:: Exercise details ::
The answer should be the records below, word for word, with every image left out.

Stored items:
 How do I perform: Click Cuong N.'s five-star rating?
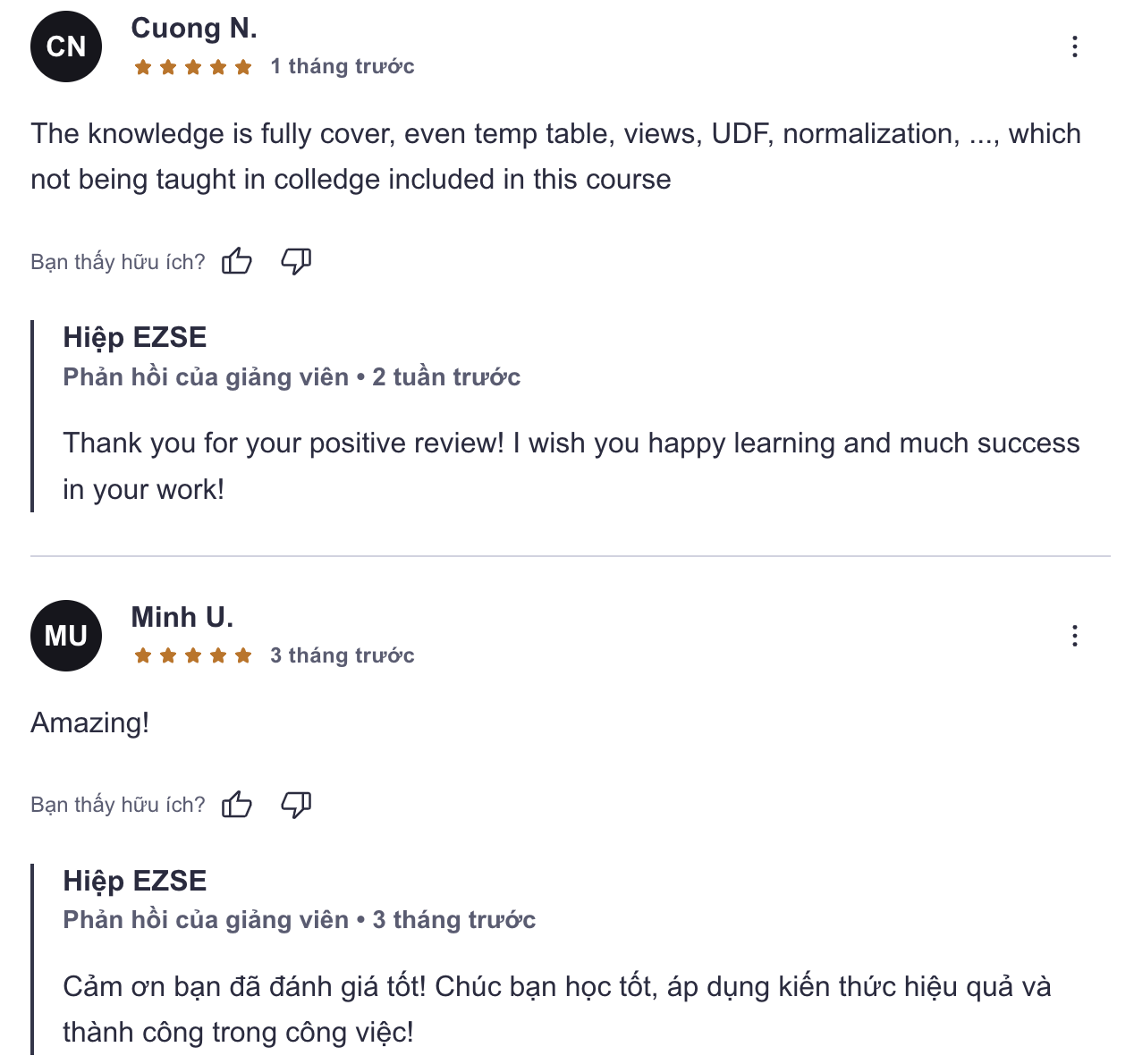coord(193,67)
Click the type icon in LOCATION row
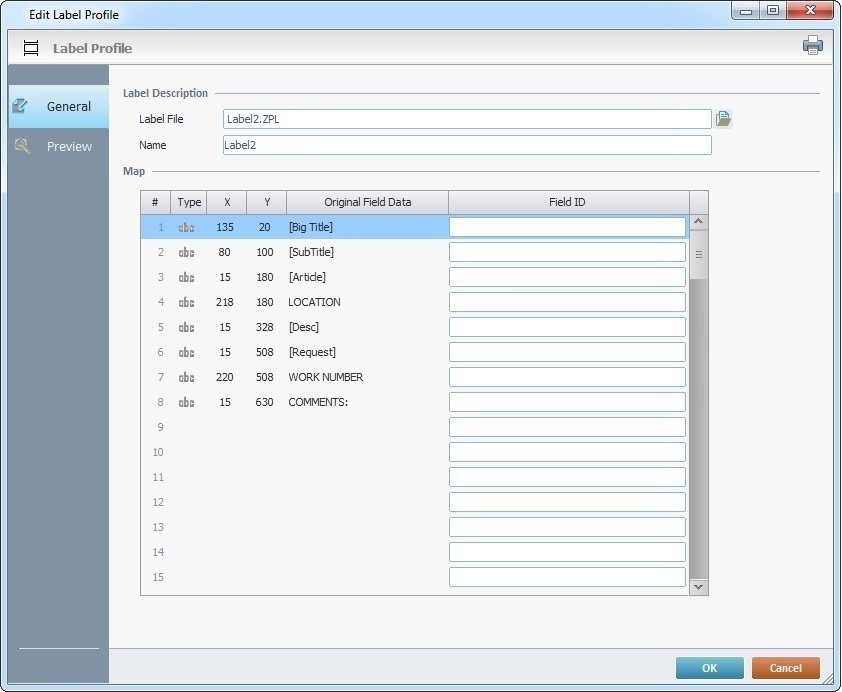842x692 pixels. pyautogui.click(x=187, y=302)
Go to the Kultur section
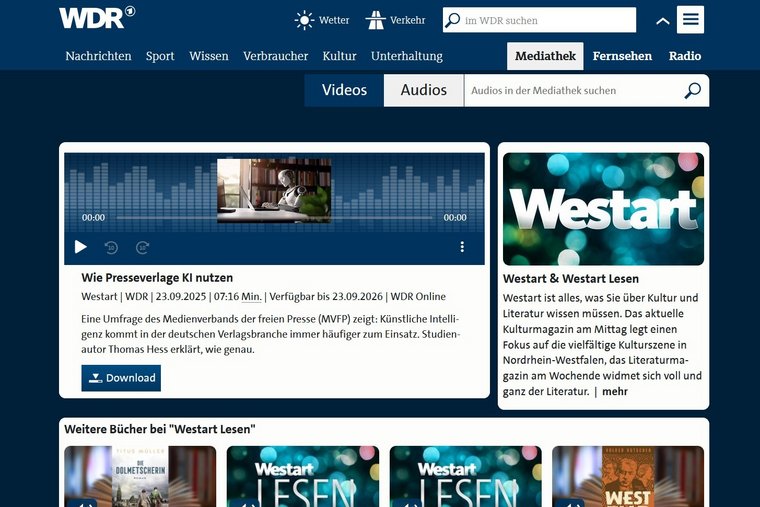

:: Task result ::
 How do I perform: Click Cuong N.'s five-star rating?
coord(193,67)
Click the type icon in LOCATION row
842x692 pixels. pyautogui.click(x=187, y=302)
Go to the Kultur section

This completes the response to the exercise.